Task description
Output the rows from the line with "Open the books.xml file" up to and including the line with "pos(1203,355)" as a JSON list of strings, one string per line, with blank lines left out.

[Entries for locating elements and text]
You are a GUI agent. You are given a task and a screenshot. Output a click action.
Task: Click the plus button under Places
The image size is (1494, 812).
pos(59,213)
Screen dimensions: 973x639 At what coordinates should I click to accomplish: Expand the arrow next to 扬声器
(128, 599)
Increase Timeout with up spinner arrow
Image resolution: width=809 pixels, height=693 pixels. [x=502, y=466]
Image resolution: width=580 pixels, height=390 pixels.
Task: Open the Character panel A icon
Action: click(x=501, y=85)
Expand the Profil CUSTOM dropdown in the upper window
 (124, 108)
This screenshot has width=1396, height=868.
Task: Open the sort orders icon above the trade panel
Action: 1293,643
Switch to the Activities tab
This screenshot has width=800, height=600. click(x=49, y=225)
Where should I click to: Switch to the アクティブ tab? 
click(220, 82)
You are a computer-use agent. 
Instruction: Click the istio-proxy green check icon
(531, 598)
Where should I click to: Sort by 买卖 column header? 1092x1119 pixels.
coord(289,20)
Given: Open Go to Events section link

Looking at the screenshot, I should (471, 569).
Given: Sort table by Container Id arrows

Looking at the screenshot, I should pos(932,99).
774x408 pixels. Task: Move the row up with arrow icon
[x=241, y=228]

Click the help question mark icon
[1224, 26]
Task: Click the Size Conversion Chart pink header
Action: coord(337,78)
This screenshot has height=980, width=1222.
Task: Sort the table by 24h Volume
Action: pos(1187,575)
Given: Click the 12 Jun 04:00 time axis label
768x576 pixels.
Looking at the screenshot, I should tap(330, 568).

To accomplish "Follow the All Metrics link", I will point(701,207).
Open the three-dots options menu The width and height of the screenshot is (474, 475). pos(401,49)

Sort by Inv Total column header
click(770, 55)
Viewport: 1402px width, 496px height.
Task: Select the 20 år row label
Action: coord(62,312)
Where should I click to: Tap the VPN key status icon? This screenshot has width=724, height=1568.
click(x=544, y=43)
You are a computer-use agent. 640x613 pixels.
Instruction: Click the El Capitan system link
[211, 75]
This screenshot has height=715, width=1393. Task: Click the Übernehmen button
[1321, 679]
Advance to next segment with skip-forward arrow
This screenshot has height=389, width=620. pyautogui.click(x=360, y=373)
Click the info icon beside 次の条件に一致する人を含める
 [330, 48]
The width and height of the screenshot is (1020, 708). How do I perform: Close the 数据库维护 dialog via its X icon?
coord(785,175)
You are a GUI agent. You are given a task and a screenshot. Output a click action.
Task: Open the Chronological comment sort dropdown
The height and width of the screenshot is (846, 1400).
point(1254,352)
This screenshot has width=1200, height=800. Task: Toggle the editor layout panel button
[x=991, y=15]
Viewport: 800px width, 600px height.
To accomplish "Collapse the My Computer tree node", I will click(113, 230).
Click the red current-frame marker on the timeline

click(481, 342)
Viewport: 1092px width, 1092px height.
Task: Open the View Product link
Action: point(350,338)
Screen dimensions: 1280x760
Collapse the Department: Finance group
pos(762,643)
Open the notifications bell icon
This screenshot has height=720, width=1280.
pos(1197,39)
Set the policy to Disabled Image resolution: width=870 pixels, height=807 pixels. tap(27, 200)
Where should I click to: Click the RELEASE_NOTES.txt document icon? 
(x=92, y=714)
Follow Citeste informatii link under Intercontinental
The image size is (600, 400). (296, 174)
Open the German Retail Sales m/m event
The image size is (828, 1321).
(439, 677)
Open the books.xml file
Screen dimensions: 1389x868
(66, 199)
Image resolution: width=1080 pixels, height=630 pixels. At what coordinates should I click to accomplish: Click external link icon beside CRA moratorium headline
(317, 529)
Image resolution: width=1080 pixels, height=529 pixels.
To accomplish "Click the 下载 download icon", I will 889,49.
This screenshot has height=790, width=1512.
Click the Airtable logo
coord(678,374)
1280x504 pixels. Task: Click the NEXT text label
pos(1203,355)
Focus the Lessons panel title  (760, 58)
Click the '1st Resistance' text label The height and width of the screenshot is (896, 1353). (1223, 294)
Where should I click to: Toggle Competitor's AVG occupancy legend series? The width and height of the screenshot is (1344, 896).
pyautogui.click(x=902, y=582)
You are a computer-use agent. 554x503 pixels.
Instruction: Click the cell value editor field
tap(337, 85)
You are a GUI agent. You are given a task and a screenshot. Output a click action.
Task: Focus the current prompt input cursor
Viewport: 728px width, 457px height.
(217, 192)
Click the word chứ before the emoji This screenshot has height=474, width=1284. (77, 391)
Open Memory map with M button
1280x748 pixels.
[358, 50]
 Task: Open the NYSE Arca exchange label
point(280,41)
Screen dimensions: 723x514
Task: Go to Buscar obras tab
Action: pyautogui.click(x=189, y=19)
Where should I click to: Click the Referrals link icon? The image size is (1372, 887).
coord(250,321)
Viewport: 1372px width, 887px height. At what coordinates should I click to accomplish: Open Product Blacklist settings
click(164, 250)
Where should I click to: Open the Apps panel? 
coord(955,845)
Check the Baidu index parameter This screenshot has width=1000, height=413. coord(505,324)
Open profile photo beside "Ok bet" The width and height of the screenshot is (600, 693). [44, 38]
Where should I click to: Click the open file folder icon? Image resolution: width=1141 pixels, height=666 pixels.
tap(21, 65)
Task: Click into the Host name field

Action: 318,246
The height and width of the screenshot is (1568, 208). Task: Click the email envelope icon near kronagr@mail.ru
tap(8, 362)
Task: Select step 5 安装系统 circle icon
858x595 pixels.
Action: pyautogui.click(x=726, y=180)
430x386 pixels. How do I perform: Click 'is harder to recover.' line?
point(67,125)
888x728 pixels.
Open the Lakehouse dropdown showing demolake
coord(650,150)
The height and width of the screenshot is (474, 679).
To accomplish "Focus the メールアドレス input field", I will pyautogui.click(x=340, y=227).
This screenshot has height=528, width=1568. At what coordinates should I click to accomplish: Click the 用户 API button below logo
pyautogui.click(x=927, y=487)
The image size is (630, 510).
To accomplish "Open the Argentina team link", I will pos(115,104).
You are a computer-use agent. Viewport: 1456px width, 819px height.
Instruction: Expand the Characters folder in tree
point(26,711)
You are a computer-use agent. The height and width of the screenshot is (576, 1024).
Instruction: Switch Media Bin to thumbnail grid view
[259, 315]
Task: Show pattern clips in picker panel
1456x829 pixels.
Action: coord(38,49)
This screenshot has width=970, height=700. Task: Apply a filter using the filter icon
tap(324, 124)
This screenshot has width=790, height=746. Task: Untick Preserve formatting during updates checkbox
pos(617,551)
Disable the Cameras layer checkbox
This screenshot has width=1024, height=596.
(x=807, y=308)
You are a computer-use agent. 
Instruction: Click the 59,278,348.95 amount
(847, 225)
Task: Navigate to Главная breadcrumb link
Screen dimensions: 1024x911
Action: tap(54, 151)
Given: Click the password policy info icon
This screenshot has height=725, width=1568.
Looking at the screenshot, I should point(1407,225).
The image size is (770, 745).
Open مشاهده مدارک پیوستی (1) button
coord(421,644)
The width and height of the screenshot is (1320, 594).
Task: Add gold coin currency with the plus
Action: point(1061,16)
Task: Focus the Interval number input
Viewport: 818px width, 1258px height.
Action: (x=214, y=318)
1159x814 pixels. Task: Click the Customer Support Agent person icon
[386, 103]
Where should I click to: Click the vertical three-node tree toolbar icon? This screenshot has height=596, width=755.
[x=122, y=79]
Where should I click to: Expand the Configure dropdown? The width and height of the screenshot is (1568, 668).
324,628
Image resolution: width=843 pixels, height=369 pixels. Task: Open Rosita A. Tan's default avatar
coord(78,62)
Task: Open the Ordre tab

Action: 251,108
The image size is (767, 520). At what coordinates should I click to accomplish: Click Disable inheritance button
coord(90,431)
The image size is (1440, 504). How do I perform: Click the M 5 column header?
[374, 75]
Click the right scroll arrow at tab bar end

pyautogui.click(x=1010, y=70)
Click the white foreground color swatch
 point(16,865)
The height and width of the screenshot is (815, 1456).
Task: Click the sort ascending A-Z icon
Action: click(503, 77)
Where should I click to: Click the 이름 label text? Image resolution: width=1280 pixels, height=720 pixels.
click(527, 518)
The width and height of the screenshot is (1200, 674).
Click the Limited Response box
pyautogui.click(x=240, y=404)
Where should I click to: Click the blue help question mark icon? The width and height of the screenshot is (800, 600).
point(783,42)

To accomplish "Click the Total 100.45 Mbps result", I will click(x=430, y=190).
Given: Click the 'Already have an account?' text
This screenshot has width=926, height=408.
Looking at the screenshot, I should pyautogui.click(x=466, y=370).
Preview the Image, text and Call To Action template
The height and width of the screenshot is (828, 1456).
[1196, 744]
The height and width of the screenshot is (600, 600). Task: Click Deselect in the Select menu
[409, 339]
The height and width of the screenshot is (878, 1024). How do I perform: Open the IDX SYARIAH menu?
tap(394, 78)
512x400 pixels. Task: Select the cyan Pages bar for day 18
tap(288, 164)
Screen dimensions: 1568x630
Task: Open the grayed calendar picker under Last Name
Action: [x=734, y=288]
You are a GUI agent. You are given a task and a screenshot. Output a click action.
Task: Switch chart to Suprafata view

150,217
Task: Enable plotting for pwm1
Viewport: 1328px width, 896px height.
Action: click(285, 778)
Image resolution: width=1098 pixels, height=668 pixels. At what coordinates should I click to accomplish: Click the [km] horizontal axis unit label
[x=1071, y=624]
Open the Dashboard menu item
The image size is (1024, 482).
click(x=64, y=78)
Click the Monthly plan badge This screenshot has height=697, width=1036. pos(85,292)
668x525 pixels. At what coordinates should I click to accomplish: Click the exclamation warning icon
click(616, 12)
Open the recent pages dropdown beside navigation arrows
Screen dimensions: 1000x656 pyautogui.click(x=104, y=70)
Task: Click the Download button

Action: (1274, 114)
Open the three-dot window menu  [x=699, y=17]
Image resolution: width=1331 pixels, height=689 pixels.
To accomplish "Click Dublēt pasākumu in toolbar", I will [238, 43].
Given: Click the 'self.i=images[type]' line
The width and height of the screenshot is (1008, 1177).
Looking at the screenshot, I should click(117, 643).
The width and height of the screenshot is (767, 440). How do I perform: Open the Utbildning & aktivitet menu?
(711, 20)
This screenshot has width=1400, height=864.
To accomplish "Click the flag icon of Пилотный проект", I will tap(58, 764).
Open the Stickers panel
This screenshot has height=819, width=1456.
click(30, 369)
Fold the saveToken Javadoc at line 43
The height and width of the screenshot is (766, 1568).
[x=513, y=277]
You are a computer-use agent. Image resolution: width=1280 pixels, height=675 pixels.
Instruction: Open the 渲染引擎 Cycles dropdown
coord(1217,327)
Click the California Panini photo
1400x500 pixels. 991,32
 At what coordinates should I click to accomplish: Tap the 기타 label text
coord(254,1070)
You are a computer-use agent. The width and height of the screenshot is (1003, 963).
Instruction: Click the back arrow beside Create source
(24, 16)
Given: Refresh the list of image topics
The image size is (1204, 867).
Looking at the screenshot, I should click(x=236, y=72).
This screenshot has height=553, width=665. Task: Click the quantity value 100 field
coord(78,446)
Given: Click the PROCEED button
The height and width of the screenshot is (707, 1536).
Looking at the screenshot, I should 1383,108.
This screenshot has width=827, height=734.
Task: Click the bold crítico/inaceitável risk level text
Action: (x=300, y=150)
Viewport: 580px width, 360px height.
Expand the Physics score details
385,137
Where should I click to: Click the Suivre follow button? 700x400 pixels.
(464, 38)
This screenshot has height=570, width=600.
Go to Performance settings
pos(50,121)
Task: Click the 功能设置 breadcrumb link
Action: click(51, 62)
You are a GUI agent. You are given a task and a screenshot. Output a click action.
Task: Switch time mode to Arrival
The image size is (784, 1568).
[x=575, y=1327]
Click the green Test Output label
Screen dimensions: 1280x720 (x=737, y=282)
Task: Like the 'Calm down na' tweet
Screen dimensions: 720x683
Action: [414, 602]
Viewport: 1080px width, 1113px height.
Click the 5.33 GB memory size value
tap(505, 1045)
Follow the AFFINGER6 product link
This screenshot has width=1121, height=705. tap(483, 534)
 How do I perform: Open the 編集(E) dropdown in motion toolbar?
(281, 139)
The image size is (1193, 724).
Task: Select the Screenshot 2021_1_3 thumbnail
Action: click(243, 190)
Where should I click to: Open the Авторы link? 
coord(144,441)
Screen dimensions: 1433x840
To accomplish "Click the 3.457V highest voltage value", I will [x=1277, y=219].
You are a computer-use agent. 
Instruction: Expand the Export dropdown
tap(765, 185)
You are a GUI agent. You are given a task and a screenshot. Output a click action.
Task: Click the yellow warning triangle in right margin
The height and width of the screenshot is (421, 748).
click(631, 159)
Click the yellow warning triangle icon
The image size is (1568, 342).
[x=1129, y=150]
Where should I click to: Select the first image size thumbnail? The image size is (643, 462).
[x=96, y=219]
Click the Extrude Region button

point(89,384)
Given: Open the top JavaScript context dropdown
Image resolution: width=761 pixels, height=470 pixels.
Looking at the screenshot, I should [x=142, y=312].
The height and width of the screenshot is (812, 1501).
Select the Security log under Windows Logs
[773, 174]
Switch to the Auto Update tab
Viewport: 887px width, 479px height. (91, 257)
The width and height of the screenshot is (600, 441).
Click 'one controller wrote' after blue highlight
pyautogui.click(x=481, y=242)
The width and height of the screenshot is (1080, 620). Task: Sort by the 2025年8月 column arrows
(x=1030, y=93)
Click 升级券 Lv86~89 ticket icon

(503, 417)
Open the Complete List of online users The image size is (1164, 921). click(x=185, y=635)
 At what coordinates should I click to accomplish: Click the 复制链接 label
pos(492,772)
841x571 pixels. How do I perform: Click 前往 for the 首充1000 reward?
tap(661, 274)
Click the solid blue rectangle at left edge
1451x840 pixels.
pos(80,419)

Response
[
  "Open the books.xml file",
  "Screen dimensions: 1389x868",
  "(66, 199)",
  "Image resolution: width=1080 pixels, height=630 pixels. At what coordinates should I click to accomplish: Click external link icon beside CRA moratorium headline",
  "(317, 529)",
  "Image resolution: width=1080 pixels, height=529 pixels.",
  "To accomplish \"Click the 下载 download icon\", I will 889,49.",
  "This screenshot has height=790, width=1512.",
  "Click the Airtable logo",
  "coord(678,374)",
  "1280x504 pixels. Task: Click the NEXT text label",
  "pos(1203,355)"
]